Tareas por realizar
1) Responda, a partir del texto sobre Mandela:
(a) ¿Cuántos años duró el confinamiento de Mandela?
(b) ¿Qué proporción aproximada del total del país constituía la población negra?
(c) ¿De quiénes descienden los afrikáners?
2) Reproduzca literalmente el pasaje del texto sobre Mandela que empieza con las palabras "En cuanto a" y concluye con "nada qué temer.".

La muerte de Nelson Mandela ha coincidido, en el tiempo, con el proceso de paz colombiano, y con absurdos intentos de establecer paralelos entre el caso sudafricano y el nuestro, los cuales son profunda y esencialmente diferentes, casi opuestos.

Saúl Hernández

Saúl Hernández

Mandela llevó a su país a la reconciliación, pero hay que mirar con detenimiento el tipo de lucha que llevó a cabo para comprender por qué se llegó al entendimiento final. Un primer elemento a considerar es que Mandela y su gente luchaban contra un estado de cosas evidentemente injusto e inaceptable como es la discriminación racial. La democracia no admite ningún tipo de discriminación, en ella todos los seres humanos son libres y tienen igualdad de derechos y, en teoría, hasta de deberes. En el último siglo hubo grandes avances para garantizar esa igualdad y poco a poco han ido desapareciendo las talanqueras que instauraban algún tipo de segregación, fuera racial, étnica, religiosa, de género, etc.

El reclamo de Mandela, entonces, era justo. Es cierto que el Consejo Nacional Africano incurrió en actos de terrorismo que cobraron las vidas de decenas de víctimas y que, por consiguiente, el confinamiento de Mandela durante 27 años no fue un abuso, pero la grandeza de Mandela surge del reconocimiento de los errores cometidos y el haber repudiado la violencia, liderando, a partir de esa contrición, un movimiento pacífico que partía de reconocer también a los otros, a los afrikáners —los blancos descendientes de holandeses—, que era la minoría que gobernaba al país.

El segundo elemento es, precisamente, el hecho de que Mandela representaba a la inmensa mayoría de sudafricanos, a la población negra que constituía cerca del 90% del total del país, lo que agravaba, evidentemente, el estado de cosas pues el apartheid no afectaba a un segmento minoritario —como ocurre a menudo— sino a la casi totalidad de los habitantes con miras a mantener los privilegios de la minoría blanca. Por tanto, se concluye, de nuevo, que se trataba de una lucha justa, aunque ello no debe excusar tampoco el uso indiscriminado de la violencia como Mandela, finalmente, lo entendió.

En cuanto a la reconciliación, es evidente que ambos bandos hicieron su contribución: los blancos reconocieron que la segregación racial era una política inaceptable que había que abandonar y los negros —y talvez este fue el mayor logro de Mandela— se comprometieron a no tomar retaliaciones, convenciendo a los blancos de que en el país cabían todos y no había nada qué temer.

Es cierto que estos hechos podrían ser un buen ejemplo para los colombianos pero los casos no son lo suficientemente parecidos como para pensar que la gesta de Mandela nos pueda servir de espejo. Primero, las guerrillas no son producto de políticas discriminadoras o segregadoras de algún tipo, como de orden económico que impida el acceso a la tierra, por ejemplo, y genere pobreza. No, la verdad es que las guerrillas son una creación de Moscú, a través de Cuba, para inocular el comunismo en Latinoamérica.

Datos proporcionados
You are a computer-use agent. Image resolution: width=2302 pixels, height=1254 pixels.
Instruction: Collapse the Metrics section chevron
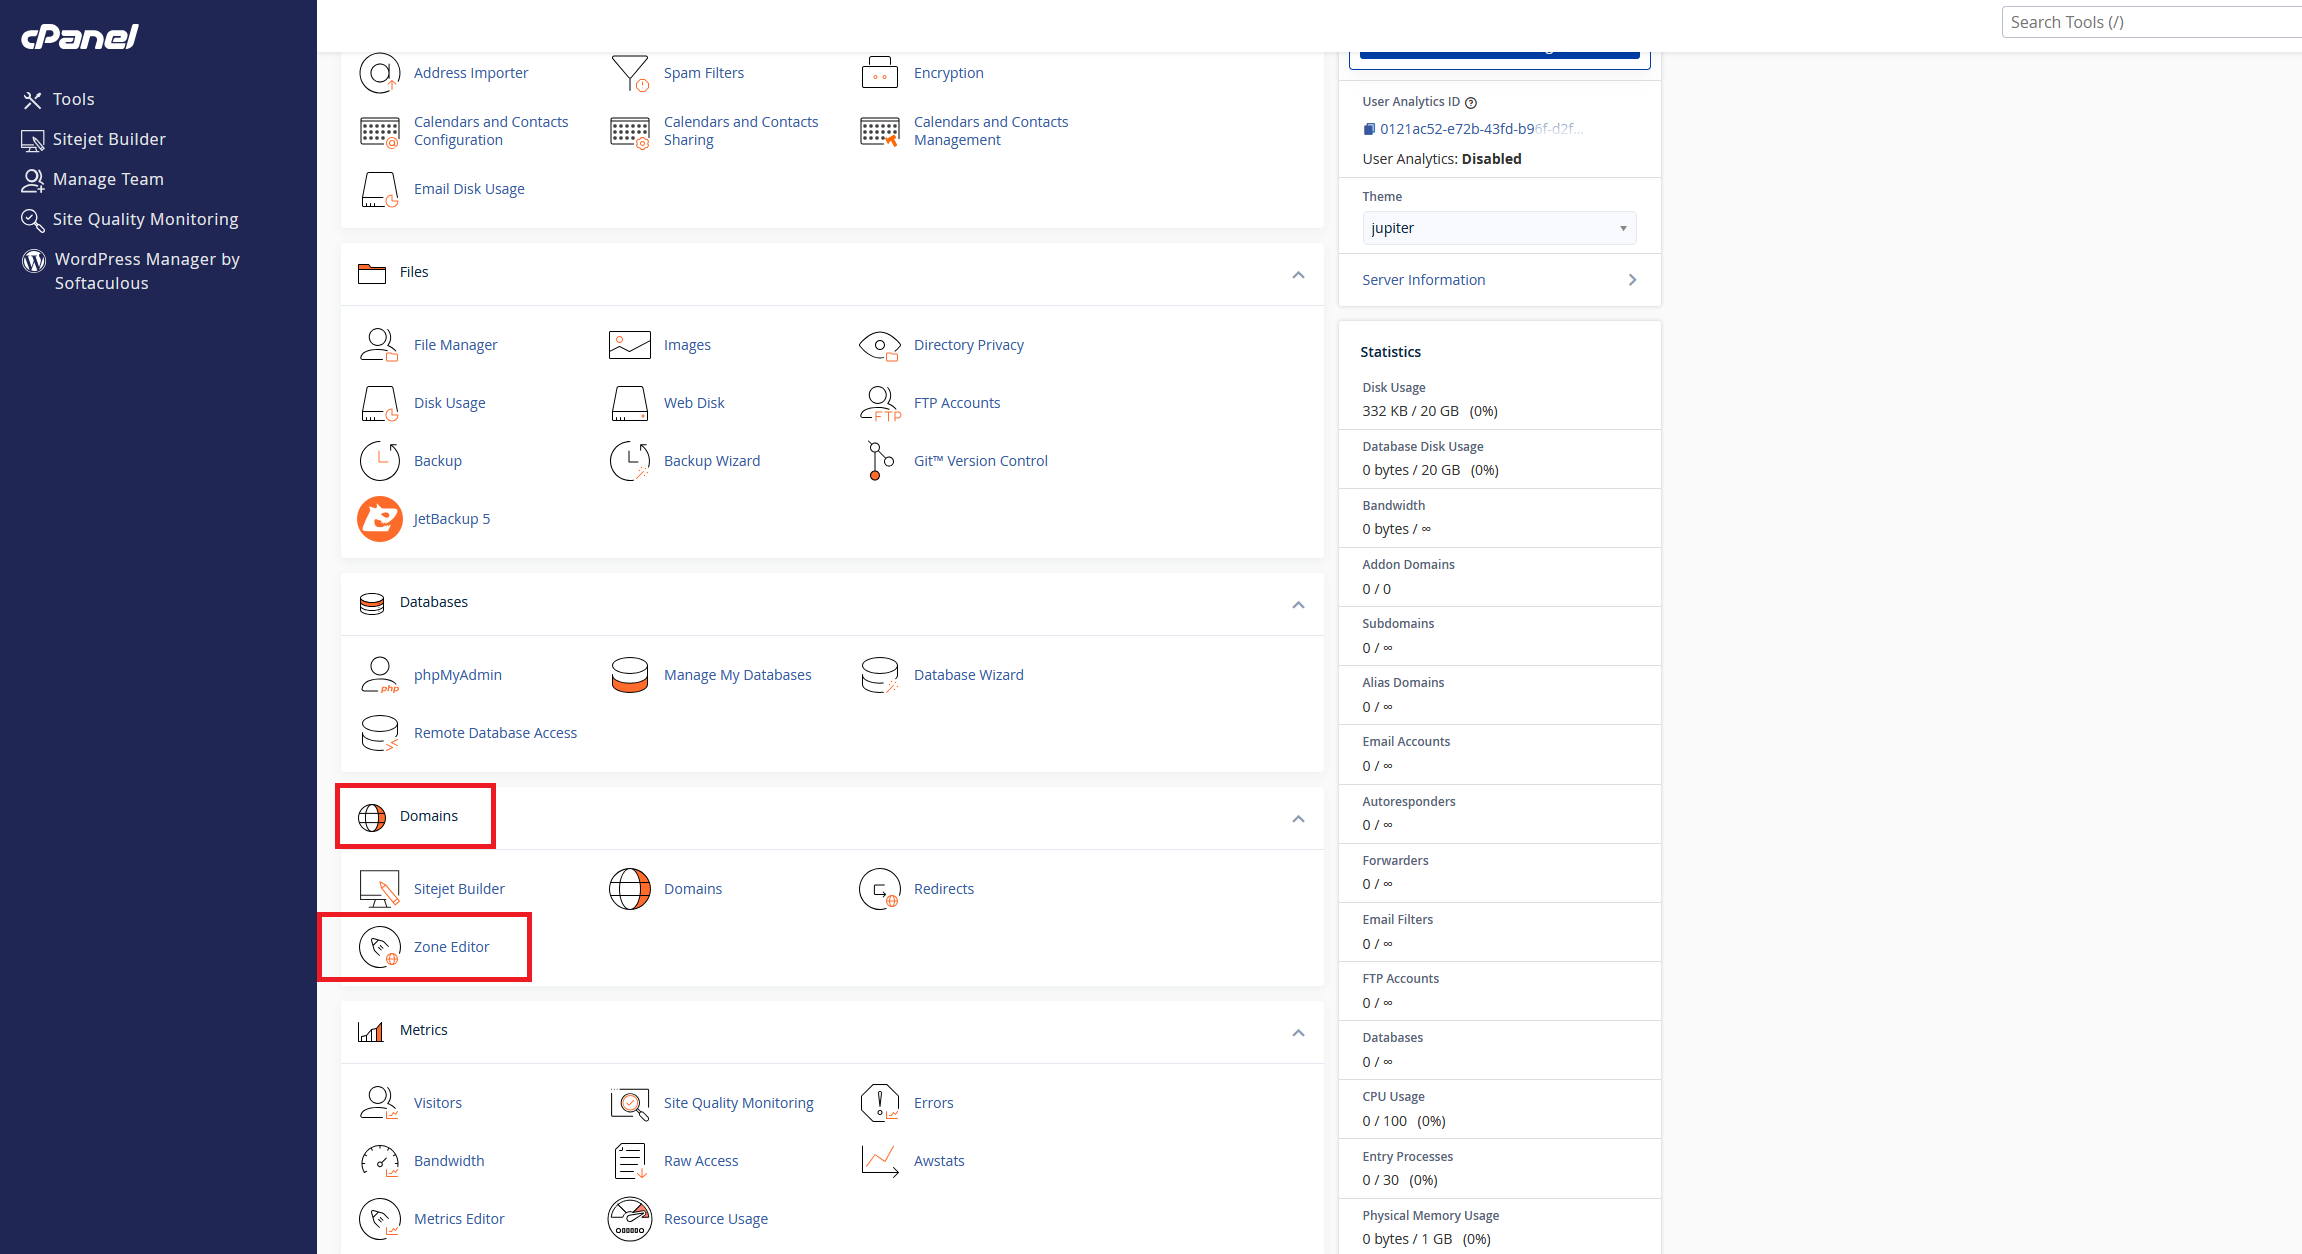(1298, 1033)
--
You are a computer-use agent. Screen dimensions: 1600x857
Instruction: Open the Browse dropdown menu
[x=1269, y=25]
* * *
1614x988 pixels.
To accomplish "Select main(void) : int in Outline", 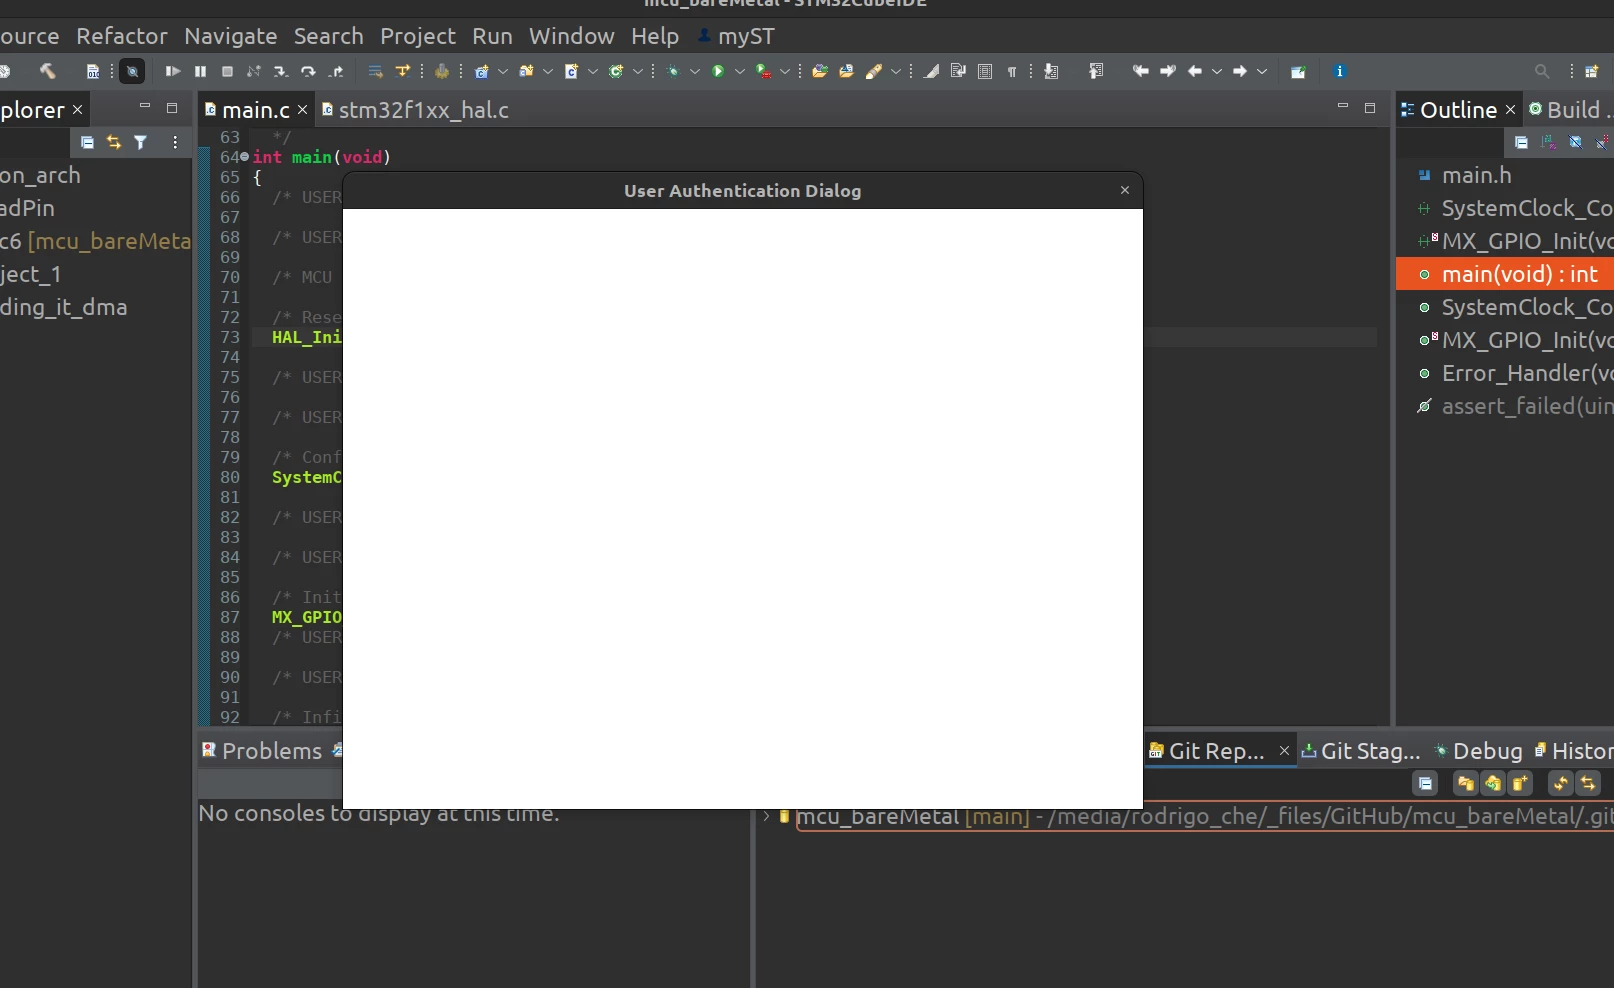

Respuestas del ejercicio
1)
(a) 27 años.
(b) Cerca del 90%.
(c) De holandeses.

2)
En cuanto a la reconciliación, es evidente que ambos bandos hicieron su contribución: los blancos reconocieron que la segregación racial era una política inaceptable que había que abandonar y los negros —y talvez este fue el mayor logro de Mandela— se comprometieron a no tomar retaliaciones, convenciendo a los blancos de que en el país cabían todos y no había nada qué temer.